In the 1970s, two future faculty members arrived at N.C. Central University as freshmen.
This would also be around the time NCCU became a constituent member of the University of North Carolina University System.
Upon joining the faculty after their graduate studies, both witnessed the university’s evolution under the UNC system, from the technological, social and physical changes of the school.
Regina Alston, an English instructor at NCCU for over 40 years, has seen a lot of change.
“When I first came to NCCU in 1970 technology was different from where it is now. There were NO cell phones. Things like computers or the internet did not exist,” Alston said.
“In fact, as an undergraduate student, I had a manual typewriter. You had to shift a lever to go to the next line.”
Alston received her bachelor’s and her master’s degrees from NCCU in 1974 and 1977.
Even though Alston had been accepted to attend the University of North Carolina at Chapel Hill, she ultimately chose NCCU.
She said it was one of the best decisions of her life.
“The HBCU experience was a wealth of knowledge about history and pride in being an African American. Public schools taught some information about contributions that African Americans made, but I learned so much more when attending NCCU,” Alston said.
She joined the NCCU faculty in 1978.
Debra Parker, a Behavioral and Social Sciences professor who has taught for over 20 years at NCCU and is the former dean of the department, has also witnessed the evolution of the university.
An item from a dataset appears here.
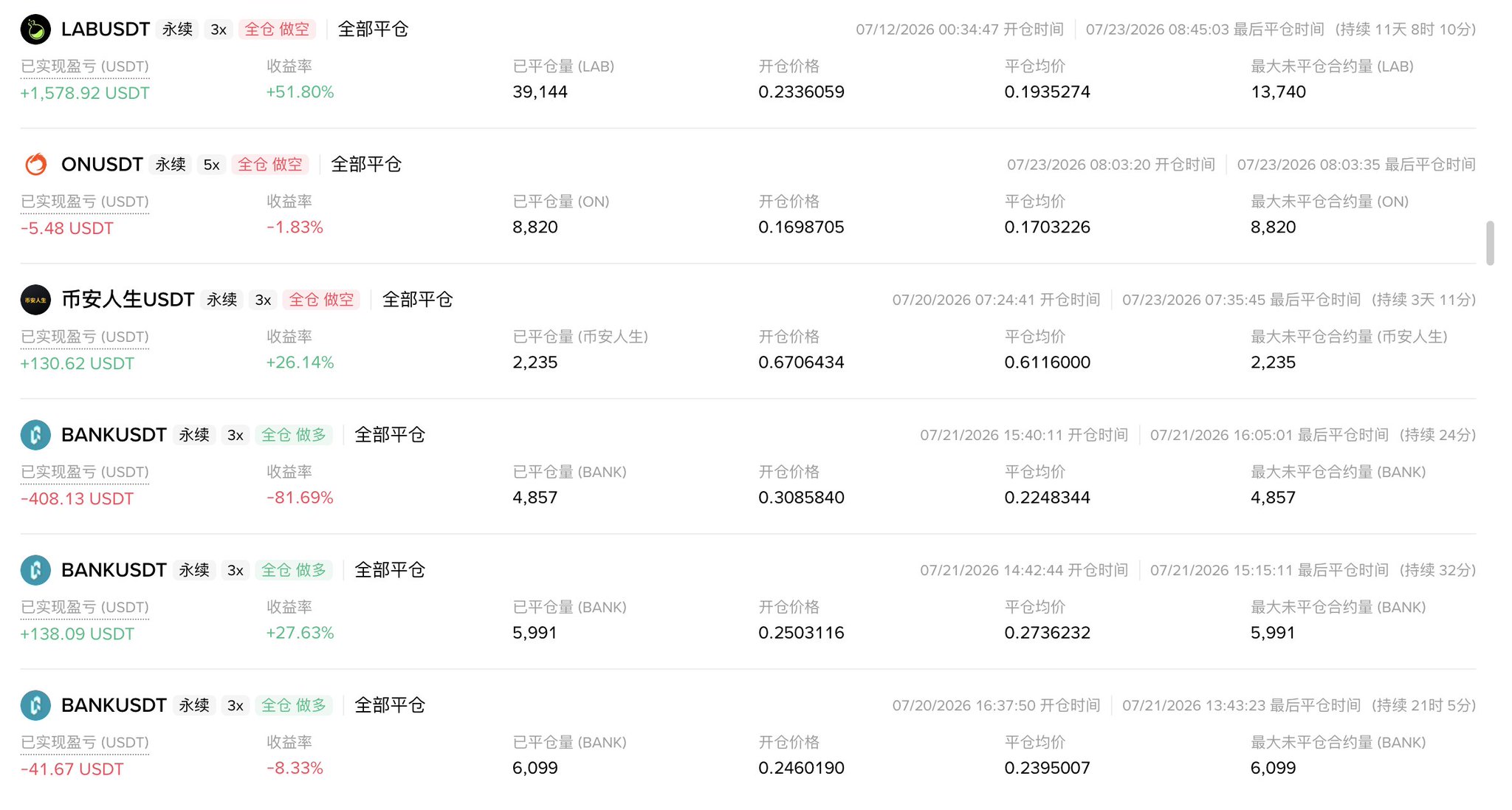
Task: Click the 全仓 做空 tag on LABUSDT
Action: (277, 30)
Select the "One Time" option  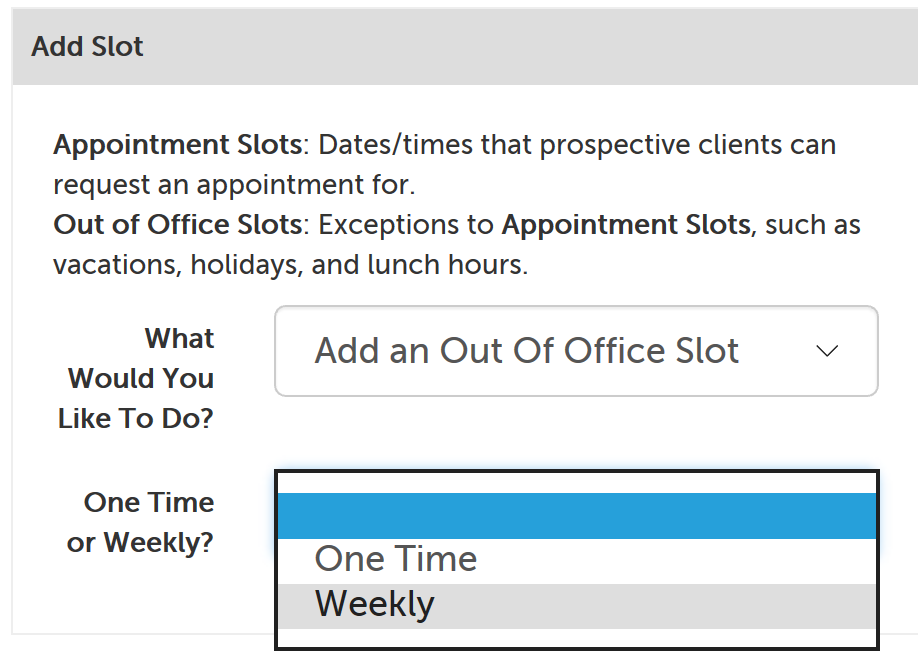coord(396,559)
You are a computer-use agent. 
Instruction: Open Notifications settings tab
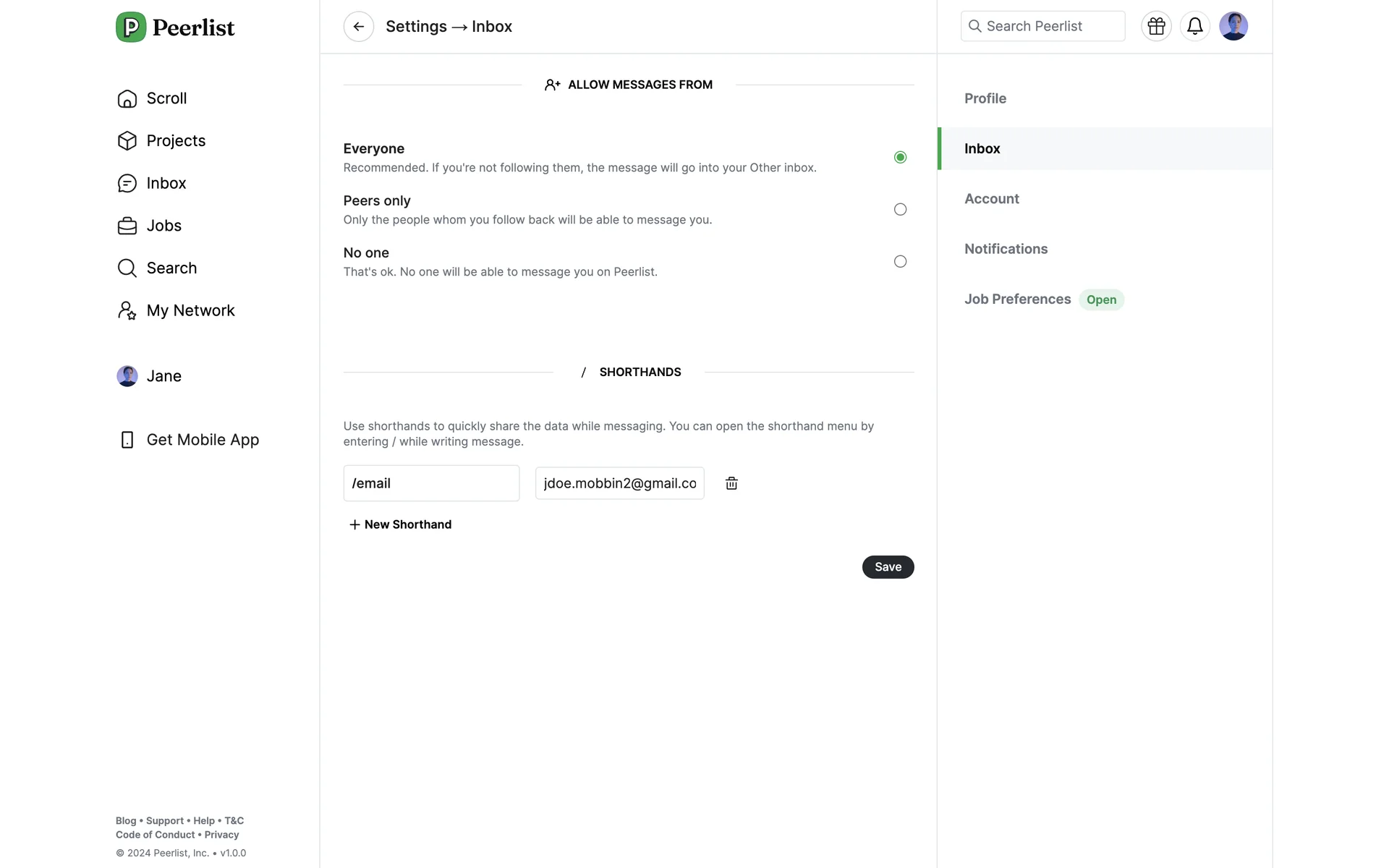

“When I attended NCCU we had to stand in line in order to get a card that allowed us to stand in line to register for classes. Then stood in line to apply for financial aid and work-study. Then stood in another line to pay our tuition bill.
“The lines were wrapped around buildings and we often arrived at five or six in the morning to get a decent place in line,” Parker said.
Parker first enrolled at NCCU in 1976 and graduated in 1980.
She was a first-generation college student and Durham native who first earned her bachelor’s and then her master’s degrees in Human Development and Family studies.
Parker went on to earn her Ph.D. at the University of North Carolina at Greensboro in Family and Consumer Science Education.
In 1990, she earned a Master’s of Education in Special Education at NCCU.
Parker moved throughout the ranks from assistant to associate professor and became a full professor in 1999. She also served as chair of the Human Sciences department for 15 years prior to becoming the dean.
Alston and Parker both say the internet has, in many ways, simplified and reduced the steps needed to find and retrieve information.
Alston says it’s a good thing that students can take advantage of the opportunities provided by new technologies.
But says she now hears a whole new set of excuses from students.
“Without computers, we had no excuses for not having homework or assignments turned in. We could not say that our ‘Wi-Fi was down,’ or that the ‘link to the assignment did not work,’” Alston said.
A Durham native as well, Alston stayed in Baynes Hall and New Residence as an undergraduate.
Old Chidley Hall, she said, was an all-male dormitory and Baynes, a freshman residential hall, had a 10 p.m. curfew. In her day New Residence II, Ruffin Hall, and Eagle Landing weren’t built yet.
Alston was influenced by her parents to live on campus for a richer college experience.
“There were outstanding faculty members, some of whom had national reputations. It was inspiring to have teachers who looked like myself and set very high standards, both academically and personally,” she said.
“Their demeanor was professional. They led by example and most of us followed their example. They had high expectations for us and engaged us early in our college years to start thinking about graduate school. That is why I continue to encourage freshmen to start thinking about going to graduate and professional school when they graduate from NCCU. ”
Parker said today’s students and professors don’t connect like before.
“Staff are now overloaded with responsibilities and the pay has not kept pace. The general outlook towards students is not the same and students have changed as well. Thus, some do not approach various offices with respect and dignity,” she said.
“Faculty were always in their offices. You could find them during their posted office hours and well beyond. It was not uncommon to pass any faculty door and see them working one on one with students. You could always ask them for assistance, tutoring and mentoring.”
Parker also said — along with the various changes — that the university shouldn’t feel pressured to expand so fast.
“The characteristics of the student population have changed a lot from their needs, wants, desires, etc.” she said.
“The same is true for the faculty and staff. I believe the university will always struggle if it does not take a hard look at its goals and mission to thus focus on what it needs to do. The school should not be so quick to expand just to keep up with other institutions.”
Parker said she would like to see expanded mental health and wellness services for students and faculty. More high-quality customer service in all offices is another suggestion she made.
Alston said she is optimistic about the school’s future.
“I feel that NCCU can have a bright future,” she said.
“The school has prepared students who have become successful lawyers, doctors, entrepreneurs, scientists and educators. If NCCU can also enhance the process of developing and maintaining school spirit, a sense of belonging, overcoming adversity and achieving success, the university will prosper.”